_Отрывок:_
• • •

Вот почему война в книгах С. Баруздина не только конкретное социально-историческое явление, изображаемое во всей его неповторимой и жестокой реальности. Не случайно в подавляющем большинстве произведений писателя, как и в повести «Само собой…», военное прошлое героя видится уже из наших дней, сопоставляется с действительностью 70-х или даже 80-х годов, в которой застает героя читатель. Это не просто сопоставление прошлого с настоящим. Настоящее поверяется великой мерой всенародного подвига — предельным рубежом, до которого когда-либо доходило испытание человека на крепость его физических и душевных сил.
С этой точки зрения, война в «контексте» интересующих писателя судеб еще и синоним всеобщей житейской драмы, тех (подчас чрезмерно суровых) испытаний, какие вообще выпадают на долю человека и в каких он или сникает, самоустраняется, вверяя себя якобы неотвратимому року, либо сопротивляется до конца. В войне у С. Баруздина как бы слита воедино концентрация мирового зла и страдания с гуманистической энергией личности, направленной на их преодоление.
Среди «Индийских стихов» Баруздина есть примечательное для его отношения к этой проблеме стихотворение «Комлешь». Ком-лешь — имя тридцатилетней индийской женщины. Она учительница. Но родившаяся после войны и получившая солидное образование Комлешь, оказывается, ничего не знает о Великой Отечественной войне советского народа, о той роли, которую сыграл Советский Союз в разгроме гитлеровского фашизма. Поэт не просто удивлен и обижен. Он не может признать эту юную женщину своей современницей. Больше того — он отказывает ей в реальности ее бытия: «О чем с тобой нам говорить? Ты — сон, ты — плод ошибки».
Человек, не имеющий понятия о минувшей войне, по абсолютному убеждению поэта, не имеет права считаться живущим; его существование иллюзорно, он пребывает как бы в ином измерении, вне той действительности, весь облик которой предопределен победой, ковавшейся на бескрайних просторах России в 1941–1945 годах.

• • •

_Исходные материалы:_
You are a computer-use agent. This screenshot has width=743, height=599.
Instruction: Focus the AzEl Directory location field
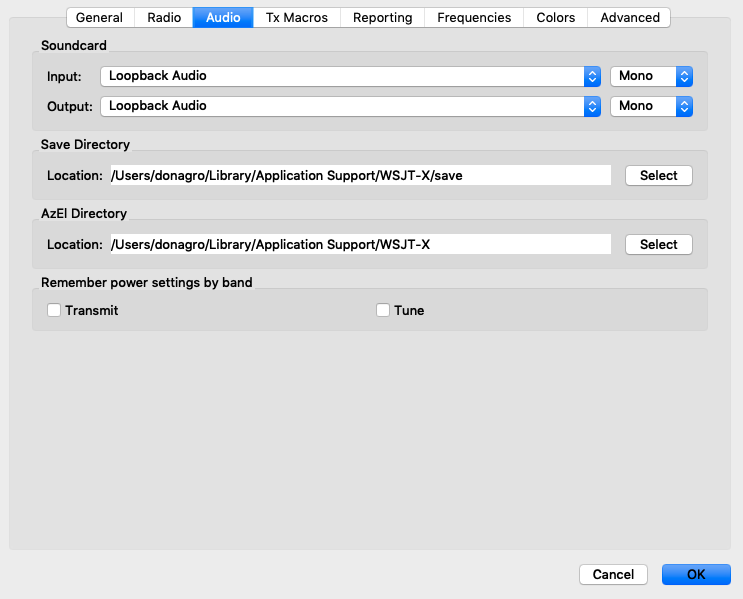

• • •

_Набор заданий:_
- a) Определите, согласуется ли с отрывком каждое из утверждений ниже, и для каждого ответьте «да» или «нет», приведя точной цитатой решающие слова отрывка. (i) Комлешь — тридцатилетняя индийская учительница. (ii) В повести «Само собой…» военное прошлое героя показано без сопоставления с настоящим. (iii) Поэт признаёт Комлешь своей современницей.
- b) Верните без изменений ту часть отрывка, что открывается словами, содержащими «Вот почему война», и завершается словами «и душевных сил.».

_Ответы к заданиям:_
- a) (i) Да: «имя тридцатилетней индийской женщины. Она учительница». (ii) Нет: «военное прошлое героя видится уже из наших дней, сопоставляется с действительностью 70-х или даже 80-х годов». (iii) Нет: «Он не может признать эту юную женщину своей современницей».

- b)
Вот почему война в книгах С. Баруздина не только конкретное социально-историческое явление, изображаемое во всей его неповторимой и жестокой реальности. Не случайно в подавляющем большинстве произведений писателя, как и в повести «Само собой…», военное прошлое героя видится уже из наших дней, сопоставляется с действительностью 70-х или даже 80-х годов, в которой застает героя читатель. Это не просто сопоставление прошлого с настоящим. Настоящее поверяется великой мерой всенародного подвига — предельным рубежом, до которого когда-либо доходило испытание человека на крепость его физических и душевных сил.